The New Black

image001 Over the last few years, craft beer has seen an epidemic of oxymorons. The IPA—that is, the India pale ale—has fathered the black IPA, a roasty and bitter brew that has generated oodles of cantankerous digital debate. "Can we call it an India-style black ale?" "How can an IPA be black?" "Shouldn't it be called a Cascadian dark ale, after all the brewers in the Pacific Northwest brewing them?"

The answer to all these questions is: be quiet. Who cares what a beer is called if it's delicious. And heavens, there are so many fan black IPAs on the market that, happily, I could spend a weekend drinking 'em all down. (A good regional one to look for is the Otter Creek Black IPA.)

While craft brewing is an industry of innovators, it's also an industry of imitators. No sooner does one brewery have success with a style than 10 more join the fray. Today, black IPAs are so 2011. Now, brewers are incorporating dark roasted malts into saisons and, thanks to the Bronx Brewery, the pale ale.
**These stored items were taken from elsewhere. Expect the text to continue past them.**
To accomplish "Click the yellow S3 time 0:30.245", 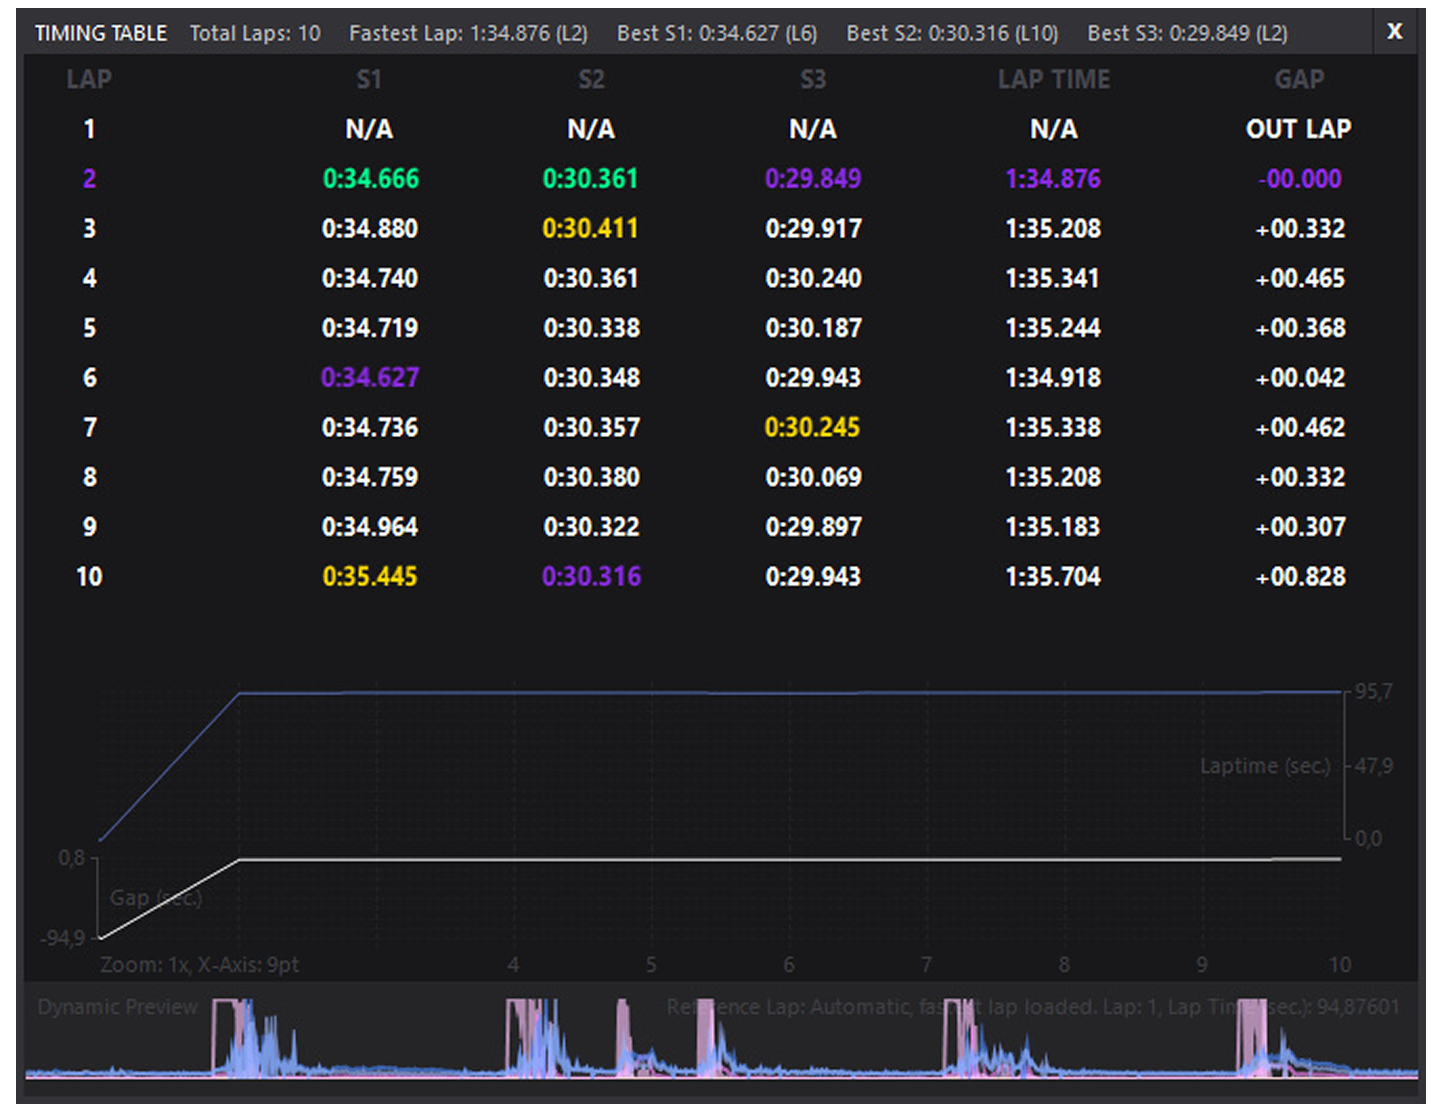I will coord(812,428).
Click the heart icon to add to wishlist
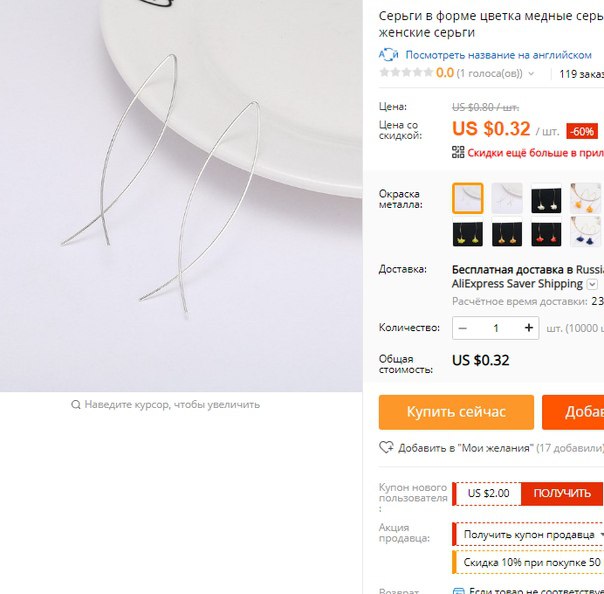Viewport: 604px width, 594px height. point(386,447)
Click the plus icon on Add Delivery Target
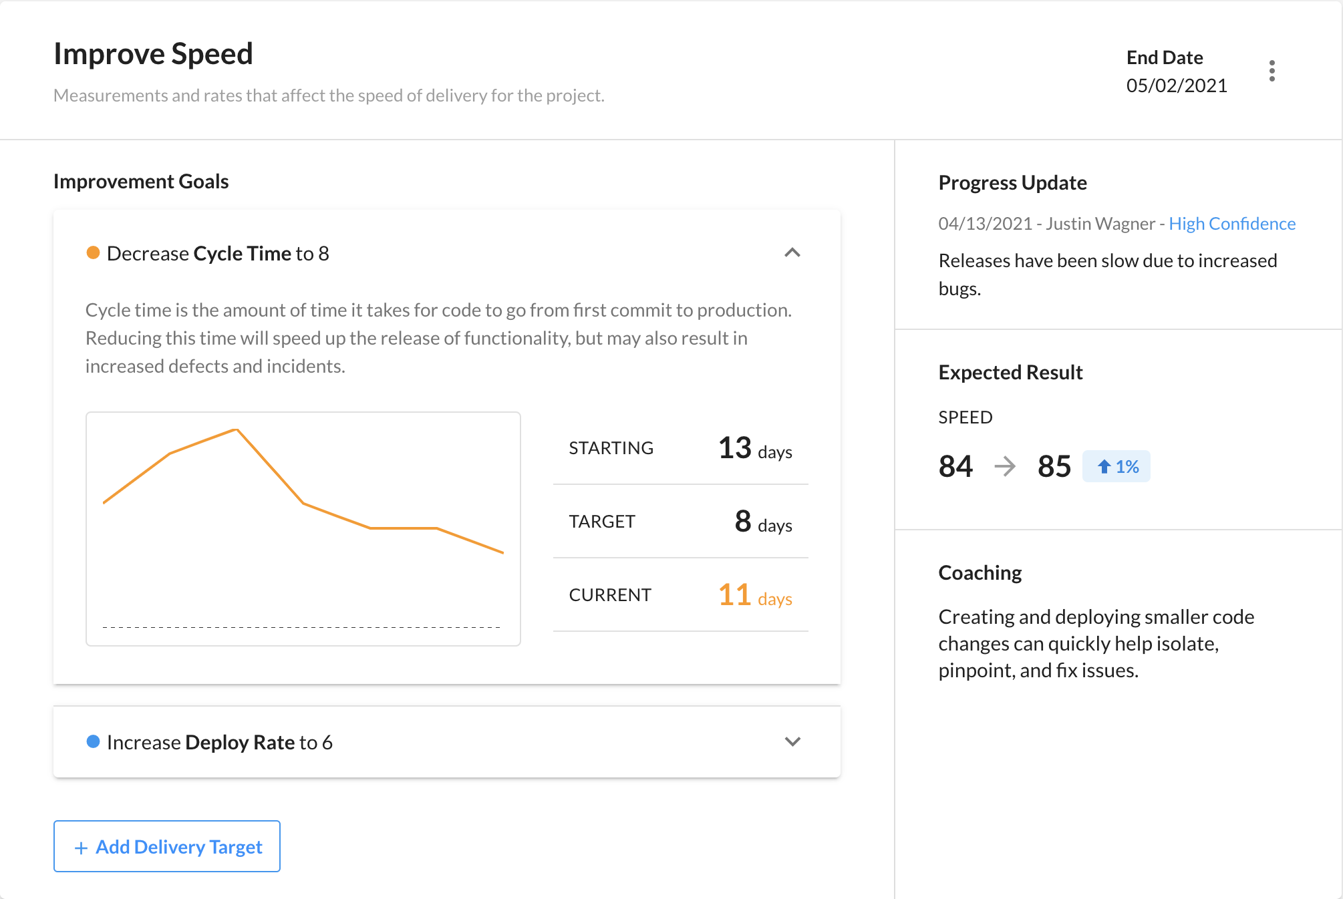Screen dimensions: 1343x899 (x=81, y=848)
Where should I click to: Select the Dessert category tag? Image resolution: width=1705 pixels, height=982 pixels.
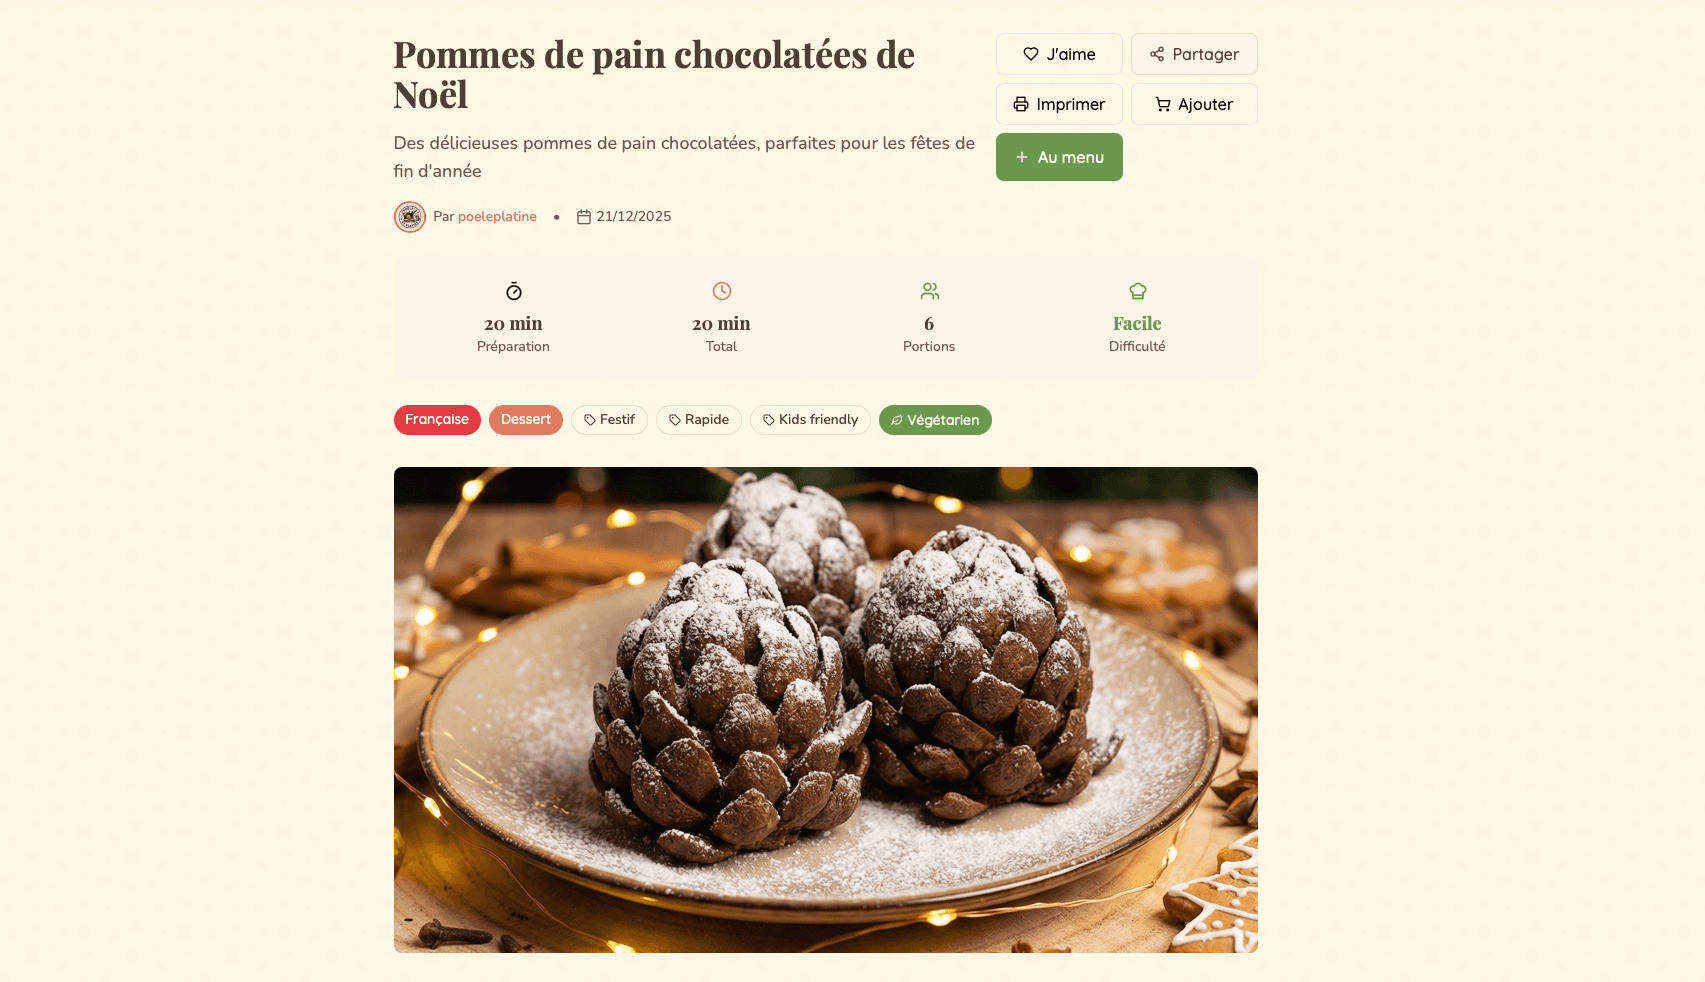click(x=526, y=420)
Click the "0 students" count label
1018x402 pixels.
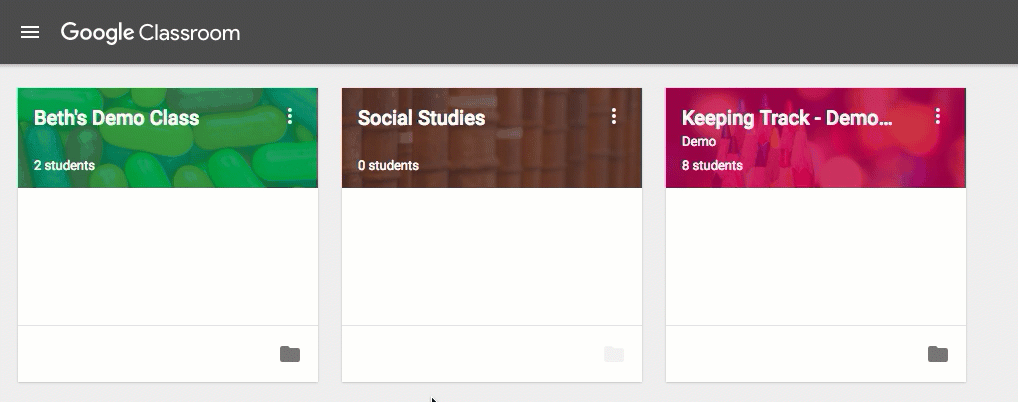click(x=388, y=166)
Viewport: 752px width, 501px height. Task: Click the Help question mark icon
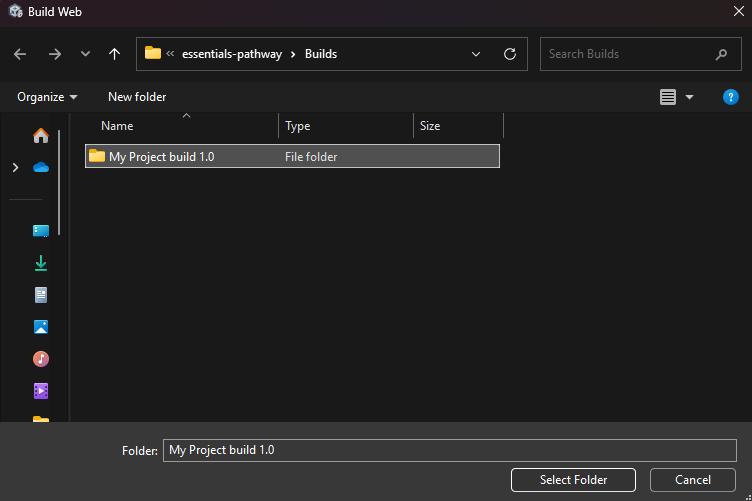point(730,97)
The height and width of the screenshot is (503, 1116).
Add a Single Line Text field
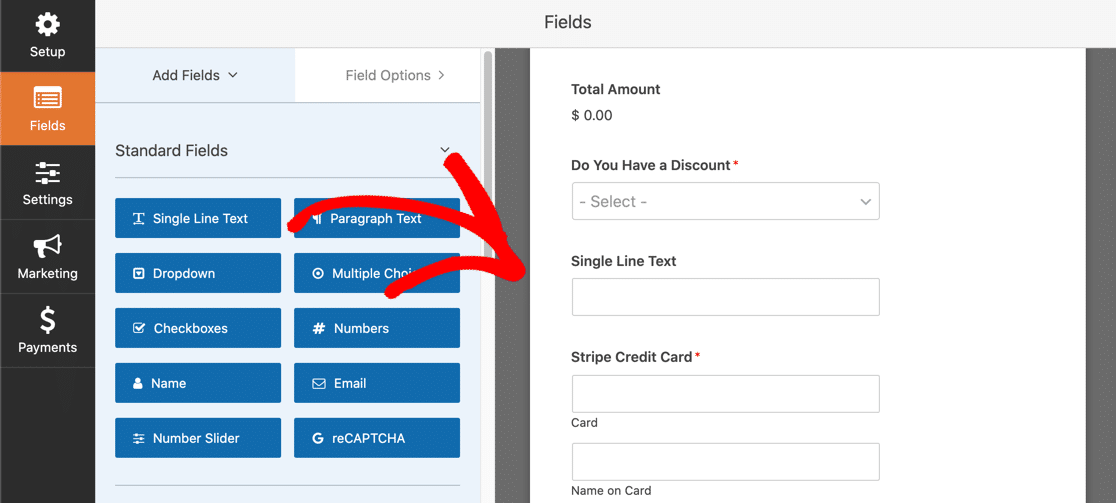198,218
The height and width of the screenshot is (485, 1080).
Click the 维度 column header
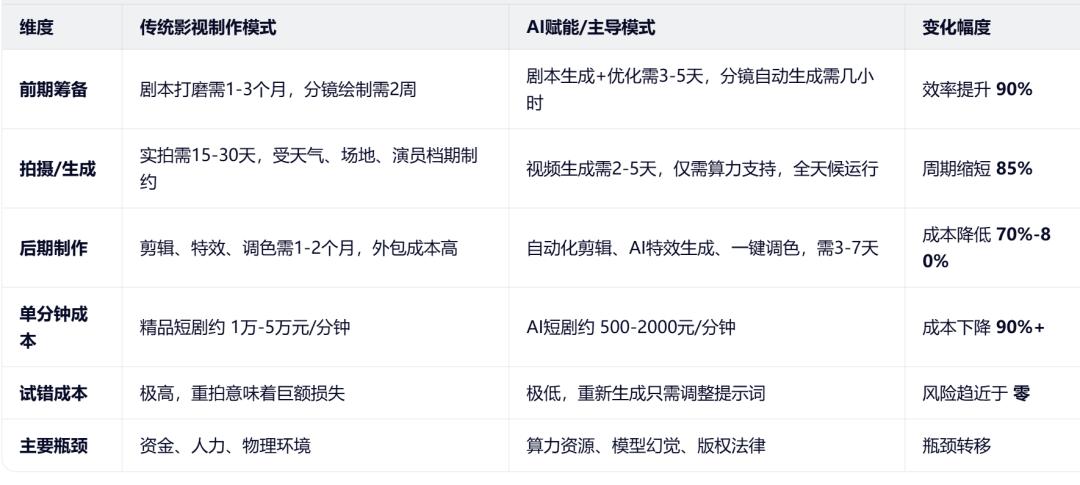[x=37, y=28]
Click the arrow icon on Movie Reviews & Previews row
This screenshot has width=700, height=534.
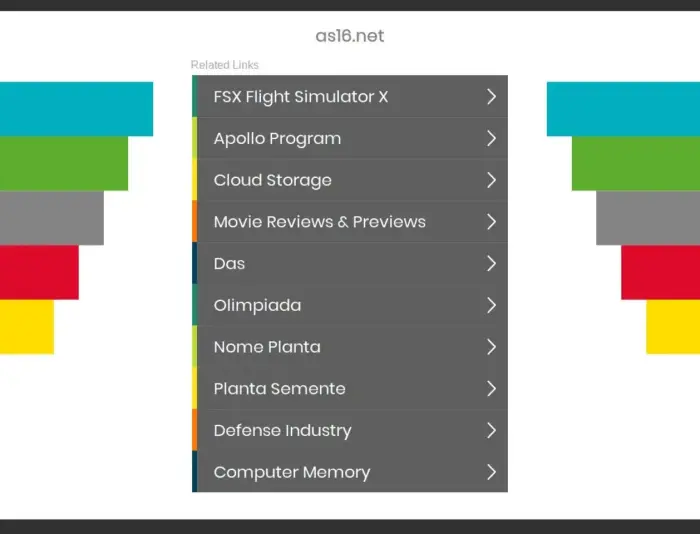491,222
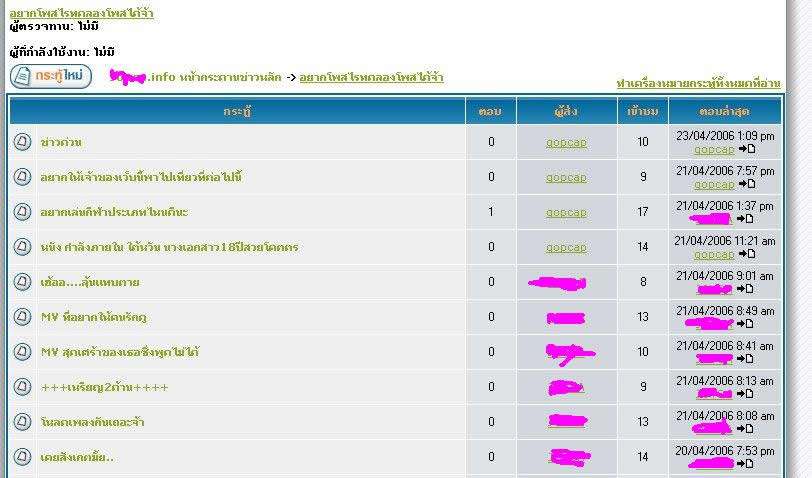Click the topic icon beside MV ที่อยากให้คนรักดู
The height and width of the screenshot is (478, 812).
[x=22, y=317]
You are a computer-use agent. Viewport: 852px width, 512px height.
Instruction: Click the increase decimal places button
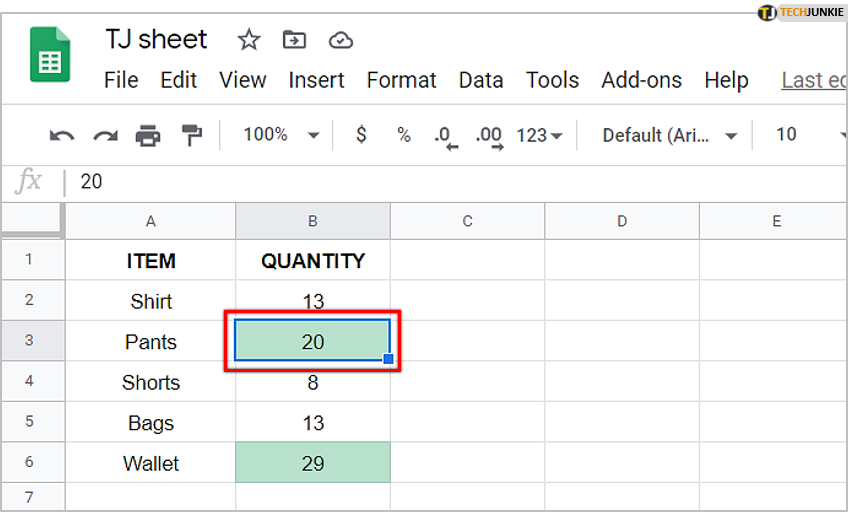click(x=489, y=136)
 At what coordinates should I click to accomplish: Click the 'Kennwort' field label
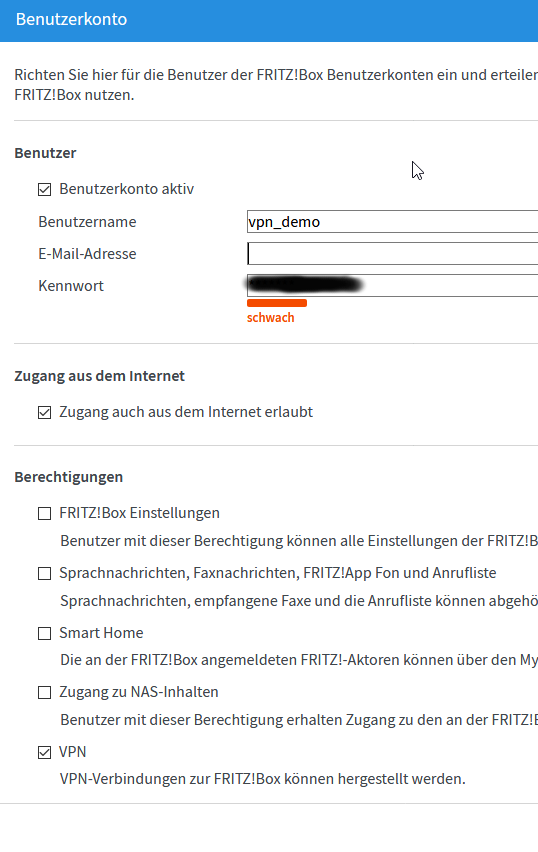point(71,286)
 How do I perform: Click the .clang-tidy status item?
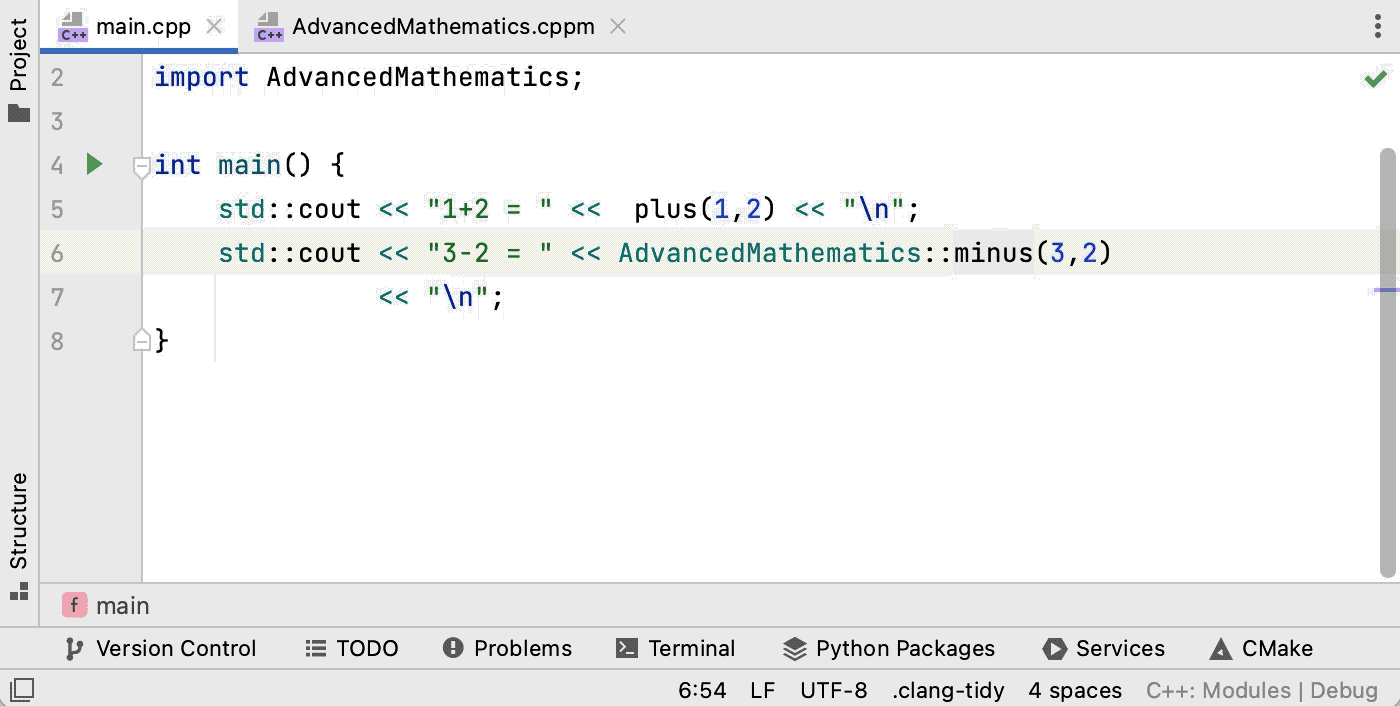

Last week, the Bronx team released the Bronx Black Pale Ale, an oxymoronic ride on the dark and tropical side. The unfiltered, unpasteurized ale is made with plenty of Dorado and Citra hops, which lend a lovely tropical profile that plays nicely with the flavors of dark chocolate. It's currently on draft only, so keep your peepers peeled for it on tap lists around town.

One place I know for certain you should be able to snag it is Jimmy's No. 43, which will roll out the Bronx Black Pale Ale with a party on January 3 from 7 to 10 p.m. Try a taste and let me know what you think. Go on, live life on the dark side.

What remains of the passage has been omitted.